- Excerpt to read
The **joint probability** of two or more random variables is the probability that all events occur simultaneously.

---

**Definition**  
For two random variables $ X $ and $ Y $, the **joint probability** is denoted as:

$$
P(X = x, Y = y)
$$

which represents the probability that **both** $ X = x $ and $ Y = y $ occur **together**.

For **multiple variables** $ X_1, X_2, \dots, X_n $, the joint probability is:

$$
P(X_1 = x_1, X_2 = x_2, \dots, X_n = x_n)
$$

which represents the probability that all random variables take their respective values **at the same time**.

---

**Example: Rolling Two Dice**  
Let $ X $ and $ Y $ be the outcomes of rolling two fair six-sided dice.

- There are **36 possible outcomes** since each die has 6 sides.
- The probability of any specific outcome, e.g., $ (X = 2, Y = 5) $, is:

  $$
  P(X = 2, Y = 5) = \frac{1}{36}
  $$

since each of the 36 outcomes is equally likely.

---

**Computing Joint Probability Using Conditional Probability**  
Using the **chain rule**, joint probability can be computed as:

$$
P(X, Y) = P(X \mid Y) P(Y)
$$

or equivalently:

$$
P(X, Y) = P(Y \mid X) P(X)
$$

This expresses the joint probability in terms of **conditional probability**.

---

**Independent Events and Joint Probability**  
If $ X $ and $ Y $ are **independent**, then their joint probability simplifies to:

$$
P(X, Y) = P(X) P(Y)
$$

This means that knowing $ X $ does **not** affect the probability of $ Y $.

**Example: Two Independent Coin Flips**  
Let $ X $ and $ Y $ be the outcomes of two independent coin flips, where:

- $ P(X = H) = \frac{1}{2} $
- $ P(Y = H) = \frac{1}{2} $

Since the flips are independent:

$$
P(X = H, Y = H) = P(X = H) P(Y = H) = \frac{1}{2} \times \frac{1}{2} = \frac{1}{4}
$$

---

**Joint Probability Distribution (JPD)**  
The **joint probability distribution** describes the probability of all possible combinations of $ X $ and $ Y $.

For **discrete random variables**, the JPD is represented as a **table**.

- Provided material
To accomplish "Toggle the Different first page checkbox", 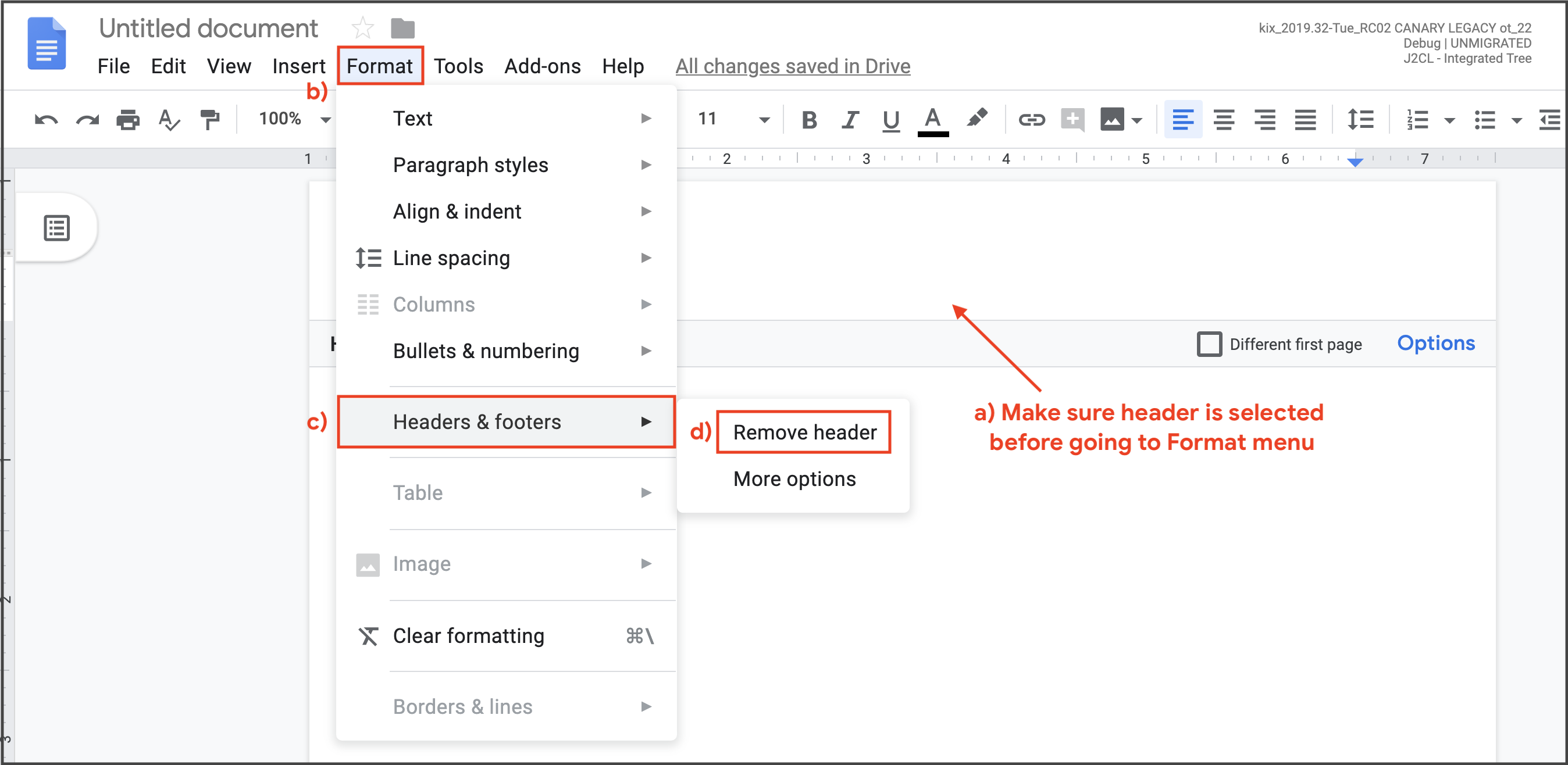I will point(1208,345).

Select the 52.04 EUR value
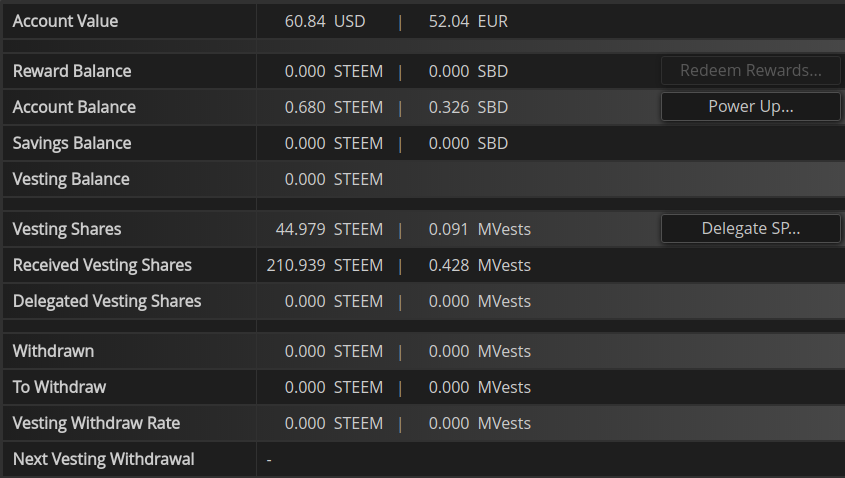point(468,21)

- What this task involves
Extend the joint probability explanation above, starting right after its final sentence about the table for discrete random variables.

- The answer
| $ X \backslash Y $ | $ Y = 0 $ | $ Y = 1 $ |
|------------------|---------|---------|
| $ X = 0 $ | $ P(0,0) $ | $ P(0,1) $ |
| $ X = 1 $ | $ P(1,0) $ | $ P(1,1) $ |

Each entry in the table represents a **joint probability**.

For **continuous random variables**, the JPD is defined using the **joint probability density function (PDF)**:

$$
P(a \leq X \leq b, c \leq Y \leq d) = \int_a^b \int_c^d f_{X,Y}(x, y) \, dy \, dx
$$

where $ f_{X,Y}(x, y) $ is the **joint PDF**.

---

**Marginal Probability from Joint Probability**  
The **marginal probability** of a single variable is found by **summing** (discrete case) or **integrating** (continuous case) over the other variable.

- **Discrete Case:**
  
  $$
  P(X = x) = \sum_{y} P(X = x, Y = y)
  $$

- **Continuous Case:**
  
  $$
  P(X = x) = \int_{-\infty}^{\infty} f_{X,Y}(x, y) \, dy
  $$

This gives the probability of $ X $ occurring, regardless of $ Y $.

---

**Key Takeaways**  
- **Joint probability** measures the probability of two or more events occurring together.
- It can be computed using **conditional probability** and the **chain rule**.
- **Independence** simplifies the computation as $ P(X, Y) = P(X) P(Y) $.
- The **joint probability distribution (JPD)** describes how multiple variables interact.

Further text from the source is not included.